El aire en el interior del local era tan apestoso como el aspecto de los baños. Por mucho que quisiera hacer esto por Aaron, el sentido arácnido de Bobby se había activado y quería volver a la camioneta más que antes. De pronto entendió por qué.
Dos jóvenes negros estaban sentados a una mesa cerca del mostrador. Uno tenía la cabeza gacha y parecía desmayado; había una botella de más de un litro vacía junto a su brazo. Llevaba un gorro de lana azul y un abrigo grueso del mismo color, un uniforme que Bobby conocía demasiado bien en Homewood. El otro se llenaba la boca de papas fritas y sorbía un refresco de un vaso de plástico extra grande. No iba vestido con colores. Apenas un jersey café con una capucha forrada y jeans azul oscuro. Parecía más joven que Bobby y que Aaron, pero los miró a ambos fijamente en cuanto entraron. Bajo las luces fluorescentes, Bobby vio con claridad por primera vez esa noche lo que sin duda el chico también había visto.
Los tatuajes de Aaron.
Dos rayos en los hombros. Un Águila de Hierro en la unión de las clavículas.
Telarañas en ambos codos.
—Carajo… —susurró Bobby para sí mismo.
Bobby se quedó quieto detrás de Aaron mientras este hacía el pedido en la caja registradora. Oyó cómo el chico de la mesa hacía un gesto de asco.

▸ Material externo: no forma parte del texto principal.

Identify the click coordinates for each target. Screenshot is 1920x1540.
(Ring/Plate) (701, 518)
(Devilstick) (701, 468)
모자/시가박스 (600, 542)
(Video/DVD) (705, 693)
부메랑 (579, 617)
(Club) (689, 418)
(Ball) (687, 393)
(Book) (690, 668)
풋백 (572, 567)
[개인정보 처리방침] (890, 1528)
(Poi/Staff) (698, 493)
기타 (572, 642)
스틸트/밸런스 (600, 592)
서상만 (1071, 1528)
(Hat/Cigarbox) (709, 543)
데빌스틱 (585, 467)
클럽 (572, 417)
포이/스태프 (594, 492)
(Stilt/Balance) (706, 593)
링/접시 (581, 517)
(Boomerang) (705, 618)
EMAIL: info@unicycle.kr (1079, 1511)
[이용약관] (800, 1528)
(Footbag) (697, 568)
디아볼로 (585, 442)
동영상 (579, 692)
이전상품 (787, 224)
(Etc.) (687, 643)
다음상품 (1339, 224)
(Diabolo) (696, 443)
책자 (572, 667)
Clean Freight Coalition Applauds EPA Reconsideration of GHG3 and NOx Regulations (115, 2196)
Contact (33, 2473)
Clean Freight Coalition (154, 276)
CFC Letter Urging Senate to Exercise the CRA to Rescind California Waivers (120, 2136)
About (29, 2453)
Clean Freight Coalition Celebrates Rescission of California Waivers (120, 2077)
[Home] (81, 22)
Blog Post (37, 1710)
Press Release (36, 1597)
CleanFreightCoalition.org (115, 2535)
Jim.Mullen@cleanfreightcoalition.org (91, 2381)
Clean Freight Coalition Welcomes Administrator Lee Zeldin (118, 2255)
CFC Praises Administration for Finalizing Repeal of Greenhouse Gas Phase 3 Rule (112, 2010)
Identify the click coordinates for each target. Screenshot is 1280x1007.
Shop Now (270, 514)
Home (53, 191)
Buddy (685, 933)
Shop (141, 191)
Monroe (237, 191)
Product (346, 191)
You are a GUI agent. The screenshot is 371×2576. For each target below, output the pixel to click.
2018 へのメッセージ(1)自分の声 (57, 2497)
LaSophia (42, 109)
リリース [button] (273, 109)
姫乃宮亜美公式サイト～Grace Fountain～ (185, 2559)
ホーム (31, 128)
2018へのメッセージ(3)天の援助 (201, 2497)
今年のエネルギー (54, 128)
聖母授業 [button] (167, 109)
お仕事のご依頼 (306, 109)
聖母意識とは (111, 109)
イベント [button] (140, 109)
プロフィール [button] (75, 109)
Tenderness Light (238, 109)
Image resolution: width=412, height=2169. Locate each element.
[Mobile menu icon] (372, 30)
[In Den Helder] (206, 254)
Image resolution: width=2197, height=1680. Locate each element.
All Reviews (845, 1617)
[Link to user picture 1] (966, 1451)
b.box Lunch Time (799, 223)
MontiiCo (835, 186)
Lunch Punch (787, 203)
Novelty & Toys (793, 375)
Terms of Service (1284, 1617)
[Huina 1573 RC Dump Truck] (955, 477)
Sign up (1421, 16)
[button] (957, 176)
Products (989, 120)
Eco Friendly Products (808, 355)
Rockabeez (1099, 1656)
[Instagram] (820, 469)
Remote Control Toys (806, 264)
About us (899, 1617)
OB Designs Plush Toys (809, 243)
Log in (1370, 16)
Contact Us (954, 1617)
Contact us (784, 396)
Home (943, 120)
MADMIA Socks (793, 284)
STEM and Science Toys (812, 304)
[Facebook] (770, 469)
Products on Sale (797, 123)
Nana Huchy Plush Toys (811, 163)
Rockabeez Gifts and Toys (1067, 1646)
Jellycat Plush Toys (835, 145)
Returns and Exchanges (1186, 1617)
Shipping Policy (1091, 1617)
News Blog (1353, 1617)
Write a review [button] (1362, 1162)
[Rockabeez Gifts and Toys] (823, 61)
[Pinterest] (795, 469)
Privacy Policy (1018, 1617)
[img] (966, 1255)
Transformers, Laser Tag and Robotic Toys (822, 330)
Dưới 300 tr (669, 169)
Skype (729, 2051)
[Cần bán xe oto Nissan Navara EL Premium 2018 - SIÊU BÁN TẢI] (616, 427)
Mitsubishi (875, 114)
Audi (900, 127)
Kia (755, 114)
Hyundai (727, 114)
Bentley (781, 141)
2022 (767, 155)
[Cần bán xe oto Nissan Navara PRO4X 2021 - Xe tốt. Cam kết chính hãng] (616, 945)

—Hay unos cuantos idiotas aquí esta noche —dijo. Bobby fingió no oír y lanzó una mirada que creyó furtiva por encima de su hombro. El chico lo miró a los ojos antes de que él volviera la cabeza—. Sí, me estás oyendo —agregó.
Bobby clavó la mirada en la espalda ancha de Aaron. Aaron no había escuchado o no le importaba, y seguía haciendo el pedido.
—¿Dónde te hiciste esas telarañas, eh? —preguntó el chico a Aaron—. En la cárcel, ¿no? Supongo que eres un tipo duro.
Aaron volteó para mirar a Bobby y sonrió.
“No sonrías, por favor, no sonrías. ¿Por qué carajo estás sonriendo?”.
Tocó el estómago de Bobby con el dorso de la mano.
—Tengo que mear —dijo—. Ya vuelvo.
—¿Qué? No —respondió—. No te vayas, no te vayas, no te vayas… —Pero Aaron se marchó. El viejo detrás del mostrador llenó con papas fritas blandas una bolsa blanca hasta no poder cerrarla y la salpicó con manchas de grasa translúcidas. Bobby echó miradas rápidas por sobre su hombro para ver si el chico seguía mirando.
Lo hacía. El chico a su lado permanecía semiinconsciente, pero se movía. Aaron regresó del baño en el momento en que el viejo acercaba la pizza y las papas por el mostrador.
—¿Estamos? ¿Podemos irnos ya? —preguntó Bobby.